Les web-documentaires en recherche de modèle économique

Capucine Cousin

— 

Un des treize établissements de la « Prison Valley» dans le Colorado.
Un des treize établissements de la « Prison Valley» dans le Colorado. — P. BRAULT / ARTE

Fini de jouer. Si les premiers projets de web-documentaires, ces docus d’un nouveau genre qui mêlent vidéos, sons et écrits, sont apparus sur la Toile dès 2008 (avec notamment Le corps incarcéré), tous comme les premiers primés (au festival Visa pour l’image de Perpignan, en septembre dernier), les premières superproductions débarquent cette année.

Jeudi dernier, Arte et la société de production Upian dévoilaient Prison Valley , qui se déroule dans une ville-pénitencier du Colorado. Comme dans tout web-docu, l’internaute peut accéder à une mine d’infos complémentaires: données statistiques sur l’incarcération, cartes, photos, diaporamas… Un récit journalistique d’un nouveau genre, qui a nécessité un budget de… 220.000 euros.

Sources de financements

En clair, ces docus interactifs – bien que diffusés sur Internet - ne sont pas forcément bon marché. Loin de là. D’où la question qui tue: où trouver l’argent? Dans le cas de Prison Valley, «70.000 euros venaient d’Arte.tv, 90.000 euros du CNC (Centre national du cinéma), et 60.000 euros d’Upian», résume Alexandre Brachet, fondateur d’Upian, une petite boîte de web-design qui s’est lancée dans la production de web-docus. Même si le budget est variable: un web-docu produit, puis diffusé sur LeMonde.fr «coûte en moyenne 60.000 euros», estime Boris Razon, rédacteur en chef du Monde.fr, qui s’est doté d’une cellule pour plancher sur ces nouveaux formats journalistiques.

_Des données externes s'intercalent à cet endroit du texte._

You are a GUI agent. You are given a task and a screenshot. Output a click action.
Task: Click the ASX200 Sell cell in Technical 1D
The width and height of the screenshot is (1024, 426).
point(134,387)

La pub? On pourrait imaginer une vidéo publicitaire avant le web-doc. Mais «l’audience des web-docs est insuffisante pour intéresser les annonceurs», tranche Alexandre Brachet. Tout juste pourront-ils insérer quelques bannières sur le site du diffuseur.

Subventions du CNC

En clair, comme pour les docus télé, le producteur (voire le journaliste) doit trouver son financement dès le début. Qu’il trouvera auprès du diffuseur, mais aussi auprès du CNC, qui subventionne les web-docus au même titre que les documentaires classiques. Depuis 2007, il s’est investi ainsi dans près de 40 projets, avec des subventions qui peuvent grimper jusque 100.000 euros en production.

«On prend en compte des critères tels que l’intérêt du sujet, et l’aspect interactif du docu. Mais aussi, il faut qu’il y ait un diffuseur déjà engagé, qui partagera les frais de production», explique Guillaume Blancheau, directeur du multimédia au CNC.

Un autre modèle économique s’esquisse: coupler la diffusion du web-docu avec celle d’un reportage télé, complémentaire. Une option retenue pour Prison Valley, diffusée sur le web depuis jeudi dernier, et sur Arte le 12 juin. «Le docu télé a été vendu à l’international à quelques chaînes, comme TSR, ce qui permet de rentabiliser l’ensemble du projet. Mais le web-doc ne doit pas devenir le simple complément du reportage télé», précise Alexandre Brachet. Le web-docu de Canal+, sorti en mars, est lui aussi en formats télé et web.